> _What is needed_
Copy all of the material below, line for line.

> _Exercise material_

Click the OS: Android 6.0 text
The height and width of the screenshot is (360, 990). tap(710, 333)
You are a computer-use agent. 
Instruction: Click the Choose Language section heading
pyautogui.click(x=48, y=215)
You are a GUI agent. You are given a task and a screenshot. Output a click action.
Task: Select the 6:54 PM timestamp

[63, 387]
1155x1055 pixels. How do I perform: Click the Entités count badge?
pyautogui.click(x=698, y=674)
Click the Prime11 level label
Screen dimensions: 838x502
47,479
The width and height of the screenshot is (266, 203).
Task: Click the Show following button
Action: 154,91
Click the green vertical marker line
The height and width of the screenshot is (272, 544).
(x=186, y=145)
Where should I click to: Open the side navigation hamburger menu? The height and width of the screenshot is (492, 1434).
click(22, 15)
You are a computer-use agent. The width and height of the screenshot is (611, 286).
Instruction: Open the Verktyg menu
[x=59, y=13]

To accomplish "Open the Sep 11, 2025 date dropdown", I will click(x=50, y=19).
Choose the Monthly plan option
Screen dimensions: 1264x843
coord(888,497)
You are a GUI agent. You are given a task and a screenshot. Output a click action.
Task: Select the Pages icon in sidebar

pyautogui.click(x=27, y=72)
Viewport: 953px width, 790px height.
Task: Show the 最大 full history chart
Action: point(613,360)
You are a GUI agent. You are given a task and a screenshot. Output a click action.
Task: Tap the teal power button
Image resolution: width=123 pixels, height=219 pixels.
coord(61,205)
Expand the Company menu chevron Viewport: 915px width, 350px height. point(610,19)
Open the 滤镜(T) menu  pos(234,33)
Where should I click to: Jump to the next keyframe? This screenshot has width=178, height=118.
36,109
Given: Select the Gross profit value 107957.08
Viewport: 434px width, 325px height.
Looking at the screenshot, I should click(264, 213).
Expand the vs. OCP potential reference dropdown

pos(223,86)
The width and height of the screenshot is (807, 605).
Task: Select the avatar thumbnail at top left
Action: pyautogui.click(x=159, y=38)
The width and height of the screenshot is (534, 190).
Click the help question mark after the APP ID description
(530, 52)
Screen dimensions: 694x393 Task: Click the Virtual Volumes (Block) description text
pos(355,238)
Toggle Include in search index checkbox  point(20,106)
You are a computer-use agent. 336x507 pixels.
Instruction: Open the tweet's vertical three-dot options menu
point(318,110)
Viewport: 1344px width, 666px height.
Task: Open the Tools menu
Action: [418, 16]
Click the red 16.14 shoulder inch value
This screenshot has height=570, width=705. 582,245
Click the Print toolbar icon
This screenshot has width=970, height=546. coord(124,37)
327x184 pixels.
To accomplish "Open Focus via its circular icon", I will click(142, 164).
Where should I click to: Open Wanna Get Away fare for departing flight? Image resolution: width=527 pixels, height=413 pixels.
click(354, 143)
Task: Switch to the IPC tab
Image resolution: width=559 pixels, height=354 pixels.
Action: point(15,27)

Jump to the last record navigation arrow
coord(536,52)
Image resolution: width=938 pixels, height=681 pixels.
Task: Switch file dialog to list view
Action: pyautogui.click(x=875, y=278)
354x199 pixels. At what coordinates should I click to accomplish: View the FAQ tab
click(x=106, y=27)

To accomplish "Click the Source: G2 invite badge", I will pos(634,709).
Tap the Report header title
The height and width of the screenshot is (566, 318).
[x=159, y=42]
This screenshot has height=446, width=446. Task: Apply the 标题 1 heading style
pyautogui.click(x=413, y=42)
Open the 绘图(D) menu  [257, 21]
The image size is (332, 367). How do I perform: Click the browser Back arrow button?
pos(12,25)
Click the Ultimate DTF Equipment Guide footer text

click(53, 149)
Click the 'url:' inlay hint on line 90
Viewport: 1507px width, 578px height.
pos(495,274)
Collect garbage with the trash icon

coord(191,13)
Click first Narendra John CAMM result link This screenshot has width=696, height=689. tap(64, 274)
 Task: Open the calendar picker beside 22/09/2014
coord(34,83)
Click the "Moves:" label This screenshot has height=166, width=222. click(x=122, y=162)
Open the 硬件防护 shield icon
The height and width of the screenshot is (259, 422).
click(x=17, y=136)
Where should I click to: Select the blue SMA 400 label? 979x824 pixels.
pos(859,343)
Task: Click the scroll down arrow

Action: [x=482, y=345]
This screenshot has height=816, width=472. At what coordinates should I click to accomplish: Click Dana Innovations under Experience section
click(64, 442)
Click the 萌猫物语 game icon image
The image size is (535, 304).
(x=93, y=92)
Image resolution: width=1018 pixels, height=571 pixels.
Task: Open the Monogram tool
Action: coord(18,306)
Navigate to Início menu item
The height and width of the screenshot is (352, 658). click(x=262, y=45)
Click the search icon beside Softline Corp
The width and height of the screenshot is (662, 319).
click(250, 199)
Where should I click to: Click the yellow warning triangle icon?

> _Answer for this exercise_
Click the OS: Android 6.0 text
The height and width of the screenshot is (360, 990). tap(710, 333)
You are a computer-use agent. 
Instruction: Click the Choose Language section heading
pyautogui.click(x=48, y=215)
You are a GUI agent. You are given a task and a screenshot. Output a click action.
Task: Select the 6:54 PM timestamp

[63, 387]
1155x1055 pixels. How do I perform: Click the Entités count badge?
pyautogui.click(x=698, y=674)
Click the Prime11 level label
Screen dimensions: 838x502
47,479
The width and height of the screenshot is (266, 203).
Task: Click the Show following button
Action: 154,91
Click the green vertical marker line
The height and width of the screenshot is (272, 544).
(x=186, y=145)
Where should I click to: Open the side navigation hamburger menu? The height and width of the screenshot is (492, 1434).
click(22, 15)
You are a computer-use agent. The width and height of the screenshot is (611, 286).
Instruction: Open the Verktyg menu
[x=59, y=13]

To accomplish "Open the Sep 11, 2025 date dropdown", I will click(x=50, y=19).
Choose the Monthly plan option
Screen dimensions: 1264x843
coord(888,497)
You are a GUI agent. You are given a task and a screenshot. Output a click action.
Task: Select the Pages icon in sidebar

pyautogui.click(x=27, y=72)
Viewport: 953px width, 790px height.
Task: Show the 最大 full history chart
Action: point(613,360)
You are a GUI agent. You are given a task and a screenshot. Output a click action.
Task: Tap the teal power button
Image resolution: width=123 pixels, height=219 pixels.
coord(61,205)
Expand the Company menu chevron Viewport: 915px width, 350px height. point(610,19)
Open the 滤镜(T) menu  pos(234,33)
Where should I click to: Jump to the next keyframe? This screenshot has width=178, height=118.
36,109
Given: Select the Gross profit value 107957.08
Viewport: 434px width, 325px height.
Looking at the screenshot, I should click(264, 213).
Expand the vs. OCP potential reference dropdown

pos(223,86)
The width and height of the screenshot is (807, 605).
Task: Select the avatar thumbnail at top left
Action: pyautogui.click(x=159, y=38)
The width and height of the screenshot is (534, 190).
Click the help question mark after the APP ID description
(530, 52)
Screen dimensions: 694x393 Task: Click the Virtual Volumes (Block) description text
pos(355,238)
Toggle Include in search index checkbox  point(20,106)
You are a computer-use agent. 336x507 pixels.
Instruction: Open the tweet's vertical three-dot options menu
point(318,110)
Viewport: 1344px width, 666px height.
Task: Open the Tools menu
Action: [418, 16]
Click the red 16.14 shoulder inch value
This screenshot has height=570, width=705. 582,245
Click the Print toolbar icon
This screenshot has width=970, height=546. coord(124,37)
327x184 pixels.
To accomplish "Open Focus via its circular icon", I will click(142, 164).
Where should I click to: Open Wanna Get Away fare for departing flight? Image resolution: width=527 pixels, height=413 pixels.
click(354, 143)
Task: Switch to the IPC tab
Image resolution: width=559 pixels, height=354 pixels.
Action: point(15,27)

Jump to the last record navigation arrow
coord(536,52)
Image resolution: width=938 pixels, height=681 pixels.
Task: Switch file dialog to list view
Action: pyautogui.click(x=875, y=278)
354x199 pixels. At what coordinates should I click to accomplish: View the FAQ tab
click(x=106, y=27)

To accomplish "Click the Source: G2 invite badge", I will pos(634,709).
Tap the Report header title
The height and width of the screenshot is (566, 318).
[x=159, y=42]
This screenshot has height=446, width=446. Task: Apply the 标题 1 heading style
pyautogui.click(x=413, y=42)
Open the 绘图(D) menu  [257, 21]
The image size is (332, 367). How do I perform: Click the browser Back arrow button?
pos(12,25)
Click the Ultimate DTF Equipment Guide footer text

click(53, 149)
Click the 'url:' inlay hint on line 90
Viewport: 1507px width, 578px height.
pos(495,274)
Collect garbage with the trash icon

coord(191,13)
Click first Narendra John CAMM result link This screenshot has width=696, height=689. tap(64, 274)
 Task: Open the calendar picker beside 22/09/2014
coord(34,83)
Click the "Moves:" label This screenshot has height=166, width=222. click(x=122, y=162)
Open the 硬件防护 shield icon
The height and width of the screenshot is (259, 422).
click(x=17, y=136)
Where should I click to: Select the blue SMA 400 label? 979x824 pixels.
pos(859,343)
Task: Click the scroll down arrow

Action: [x=482, y=345]
This screenshot has height=816, width=472. At what coordinates should I click to accomplish: Click Dana Innovations under Experience section
click(64, 442)
Click the 萌猫物语 game icon image
The image size is (535, 304).
(x=93, y=92)
Image resolution: width=1018 pixels, height=571 pixels.
Task: Open the Monogram tool
Action: coord(18,306)
Navigate to Início menu item
The height and width of the screenshot is (352, 658). click(x=262, y=45)
Click the search icon beside Softline Corp
The width and height of the screenshot is (662, 319).
click(250, 199)
Where should I click to: Click the yellow warning triangle icon?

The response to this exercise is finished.